Closed jgarte closed 1 year ago
Good question! So if you add a pyproject.toml
file to each submodule that you want to lint (with a [tool.ruff]
section in it), Ruff will pick up the dedicated settings for each submodule, but it probably won't do quite what you want when you run ruff check .
from the top-level, because Ruff will still check the other submodules, just with Ruff's default settings rather than any submodule-specific settings.
What I might recommend is: add a ruff.toml
at the top-level of your monorepo, and explicitly set extend-exclude = ["project_to_exclude", "other_project_to_exclude"]
, etc. You could then still add per-submodule pyproject.toml
or ruff.toml
files to use different settings for different submodules, or you could put your settings in that one ruff.toml
and share them across submodules. Does that make sense? Is it feasible for your use-case?
Hi, thanks for the advice and yes, it does make sense.
or you could put your settings in that one ruff.toml and share them across submodules.
I will try putting all the settings in one ruff.toml
first and sharing them as you suggested.

Record excerpts:
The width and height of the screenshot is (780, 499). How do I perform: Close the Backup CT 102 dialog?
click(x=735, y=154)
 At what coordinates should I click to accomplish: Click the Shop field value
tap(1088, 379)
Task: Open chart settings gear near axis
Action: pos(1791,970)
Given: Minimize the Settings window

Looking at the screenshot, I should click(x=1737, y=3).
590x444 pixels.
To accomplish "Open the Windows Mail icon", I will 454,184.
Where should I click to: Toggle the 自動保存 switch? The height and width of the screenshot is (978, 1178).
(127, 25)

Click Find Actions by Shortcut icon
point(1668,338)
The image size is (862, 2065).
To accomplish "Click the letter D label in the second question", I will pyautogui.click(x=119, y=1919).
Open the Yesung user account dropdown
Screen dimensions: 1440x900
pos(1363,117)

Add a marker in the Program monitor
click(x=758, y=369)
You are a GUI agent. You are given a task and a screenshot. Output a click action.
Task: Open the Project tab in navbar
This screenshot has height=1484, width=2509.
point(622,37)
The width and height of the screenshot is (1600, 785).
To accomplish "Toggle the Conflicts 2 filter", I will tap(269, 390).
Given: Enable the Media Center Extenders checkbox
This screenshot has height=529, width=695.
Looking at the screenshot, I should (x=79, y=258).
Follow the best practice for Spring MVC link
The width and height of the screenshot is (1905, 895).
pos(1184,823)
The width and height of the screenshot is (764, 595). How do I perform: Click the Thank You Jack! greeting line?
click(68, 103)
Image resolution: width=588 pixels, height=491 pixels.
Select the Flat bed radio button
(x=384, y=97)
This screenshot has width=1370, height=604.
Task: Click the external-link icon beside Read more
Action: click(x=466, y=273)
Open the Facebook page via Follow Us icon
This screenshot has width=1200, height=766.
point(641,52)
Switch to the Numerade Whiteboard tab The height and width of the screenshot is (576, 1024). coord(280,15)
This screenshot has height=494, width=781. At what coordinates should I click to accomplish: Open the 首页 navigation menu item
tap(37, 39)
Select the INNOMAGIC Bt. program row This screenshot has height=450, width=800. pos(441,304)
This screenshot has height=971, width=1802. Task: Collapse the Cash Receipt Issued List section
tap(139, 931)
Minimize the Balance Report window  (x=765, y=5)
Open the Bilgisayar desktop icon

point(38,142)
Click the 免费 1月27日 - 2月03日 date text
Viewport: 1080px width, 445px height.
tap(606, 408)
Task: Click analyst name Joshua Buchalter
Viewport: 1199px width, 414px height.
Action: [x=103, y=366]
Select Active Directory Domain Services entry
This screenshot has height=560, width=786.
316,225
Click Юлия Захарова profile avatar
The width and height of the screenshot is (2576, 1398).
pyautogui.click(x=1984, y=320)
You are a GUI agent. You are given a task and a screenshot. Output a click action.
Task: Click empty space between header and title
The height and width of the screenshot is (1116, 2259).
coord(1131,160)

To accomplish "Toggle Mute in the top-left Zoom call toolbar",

What to produce:
Repeat the passage of the Ruff monorepo discussion from "from the top-level, because" up to and including "does make sense.", word for word.

Written solution:
from the top-level, because Ruff will still check the other submodules, just with Ruff's default settings rather than any submodule-specific settings.
What I might recommend is: add a ruff.toml
at the top-level of your monorepo, and explicitly set extend-exclude = ["project_to_exclude", "other_project_to_exclude"]
, etc. You could then still add per-submodule pyproject.toml
or ruff.toml
files to use different settings for different submodules, or you could put your settings in that one ruff.toml
and share them across submodules. Does that make sense? Is it feasible for your use-case?
Hi, thanks for the advice and yes, it does make sense.